1. I could go through each item that you allege the Aborigines didn't have and challenge it. No language? Of course they had language, complex and poetic. No literature? Stories, songs and poems, similar to other oral traditions such the Scandinavian sagas. No room here to go on, so I'll direct you to a couple of books. Jared Diamond's Guns, Germs and Steel on the history of human invention and why some places in the world were more advantageous for this than others (https://en.wikipedia.org/wiki/Guns,_Germs,_and_Steel); Bruce Pascoe's Dark Emu, for the story of Aboriginal plant and animal cropping and domestication; Ronald Berndt's Love Songs of Arnhem Land. I'm afraid these are not written by lawyers, I tend to go to people knowledgeable in the relevant field.

2. But I agree, Aborigines did not invent the useful technology that European and Asians did. Your post suggests that this means they have no attributes of 'goodness'. They also did not invent: jails, the guillotine, the hangmans noose, electric chair, torture instruments, machine guns, chemical warfare, land mines, bombs of all kinds, especially atomic. Nor did they invent caste and class systems, serfdom and slavery. Perhaps this does entitle them to some small credit of 'goodness'?
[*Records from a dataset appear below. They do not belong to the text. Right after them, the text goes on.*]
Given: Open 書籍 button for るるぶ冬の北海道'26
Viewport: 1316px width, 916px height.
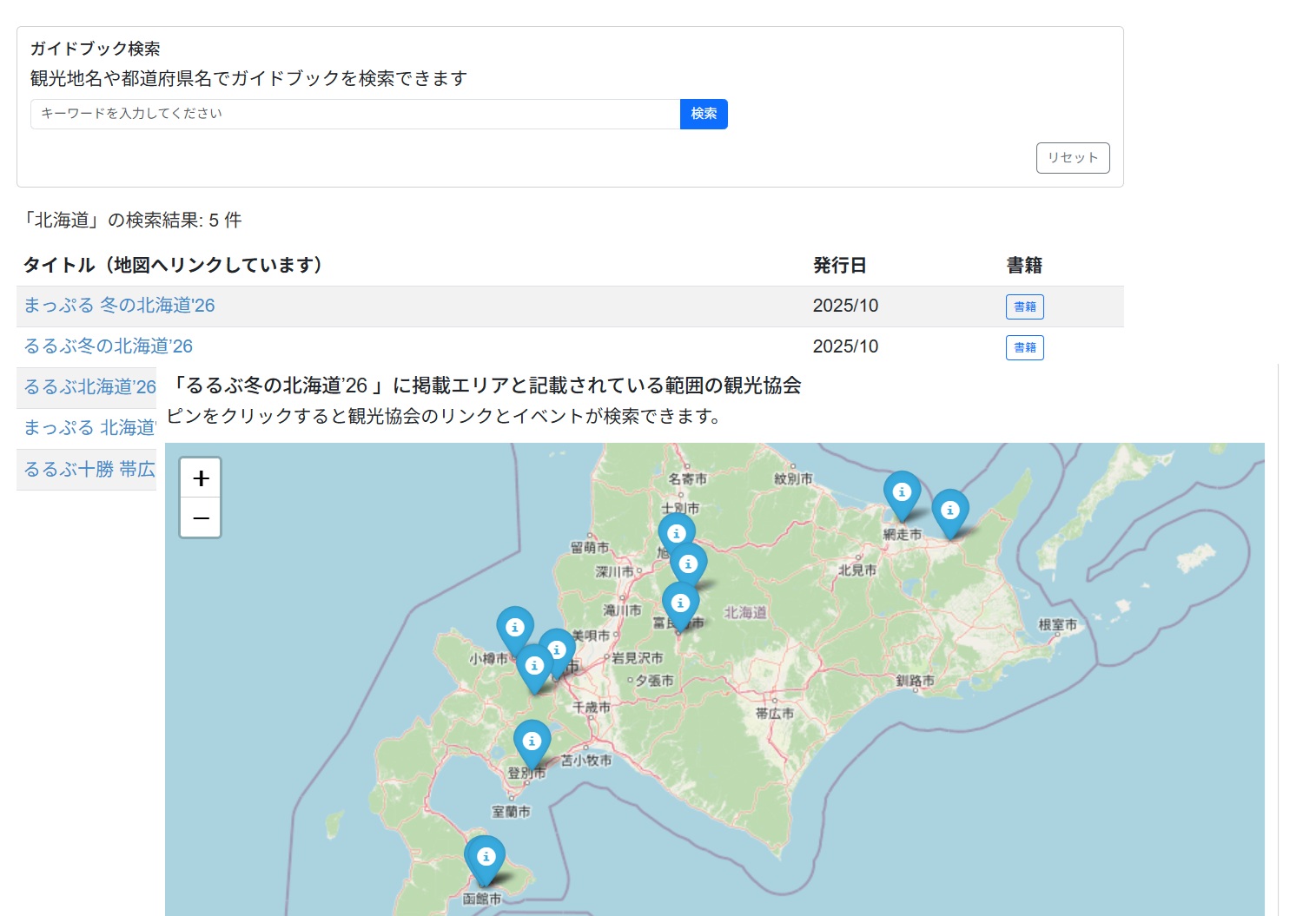Looking at the screenshot, I should click(1024, 347).
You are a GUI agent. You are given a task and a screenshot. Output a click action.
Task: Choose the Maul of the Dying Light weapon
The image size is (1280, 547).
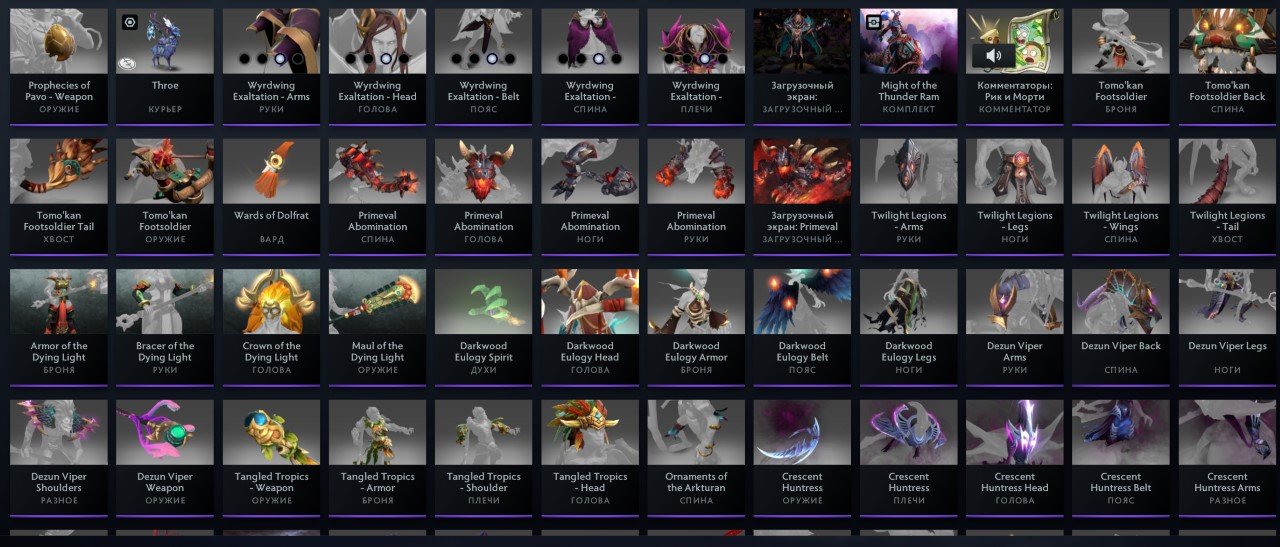378,327
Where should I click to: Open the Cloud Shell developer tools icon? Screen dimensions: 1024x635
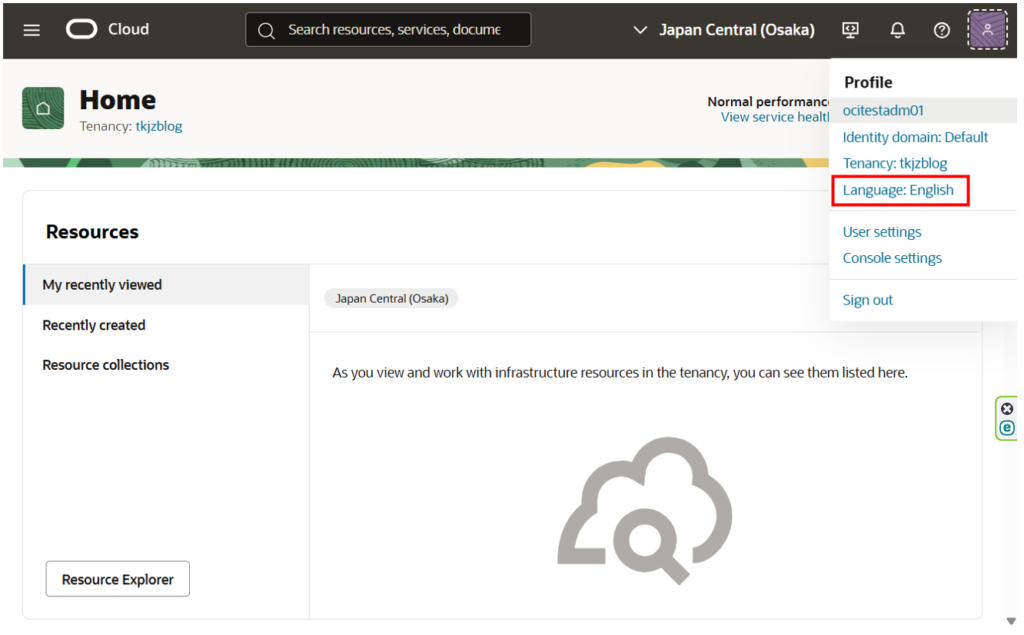point(851,30)
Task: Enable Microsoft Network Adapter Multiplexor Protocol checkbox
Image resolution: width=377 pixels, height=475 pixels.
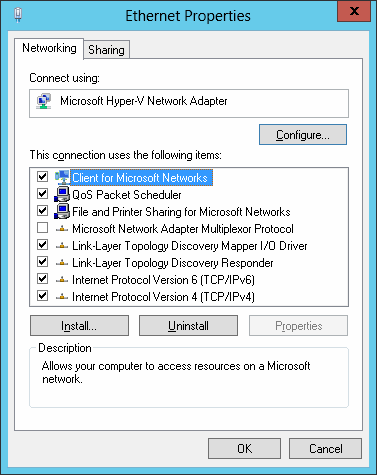Action: point(42,228)
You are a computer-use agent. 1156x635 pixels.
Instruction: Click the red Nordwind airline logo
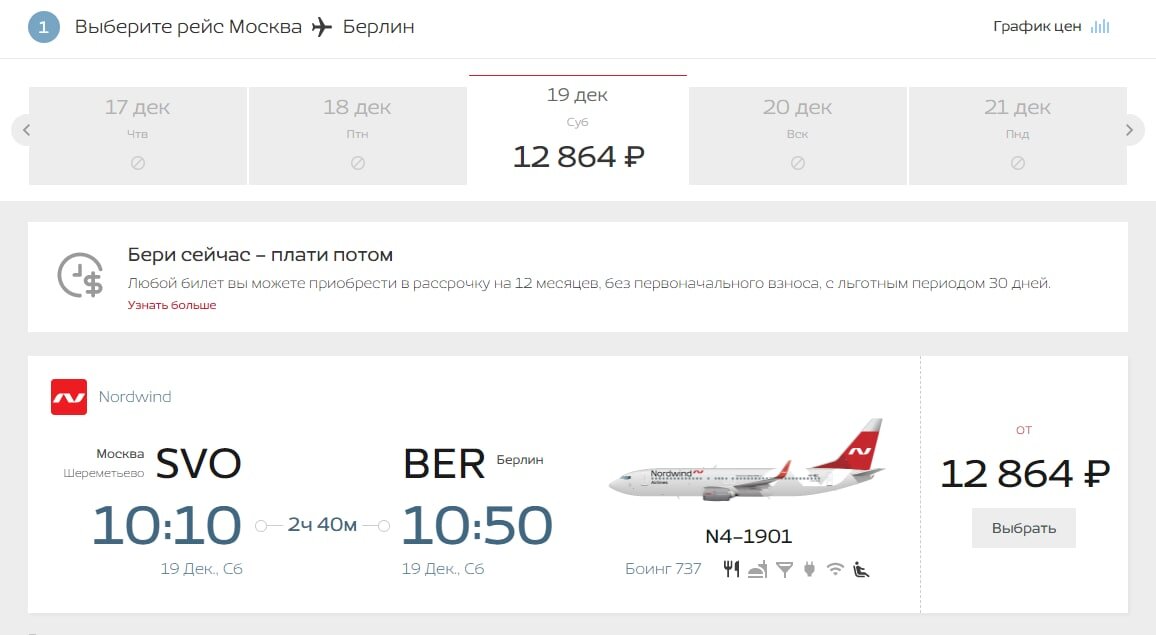[67, 397]
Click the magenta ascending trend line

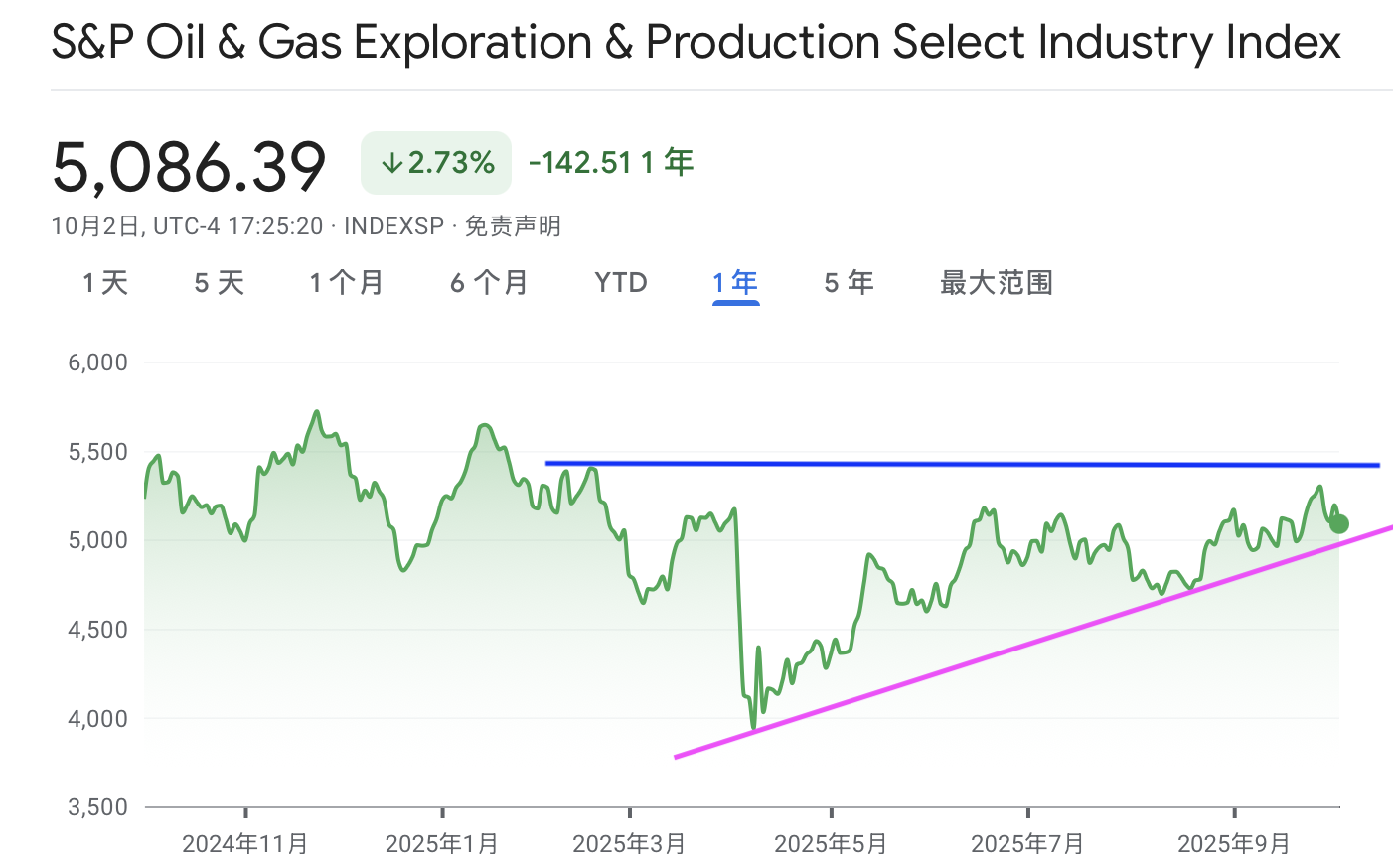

3. While the current 'smoking' and 'welcome to country' ceremonies may be new developments, there are many recorded traditional precursors. Again, too many to cover here, but just one example, the used of green boughs or leaves in meeting ceremonies was widely recorded by early explorers and settlers, and could direct you to numerous accounts. Smoking was also used to purify places, for example where people had died, or graves. There are some archaeological traces of this (the remains of ashes of small fires set in the base of the grave). Development of old customs in new ways is widespread in all cultures. (cont.)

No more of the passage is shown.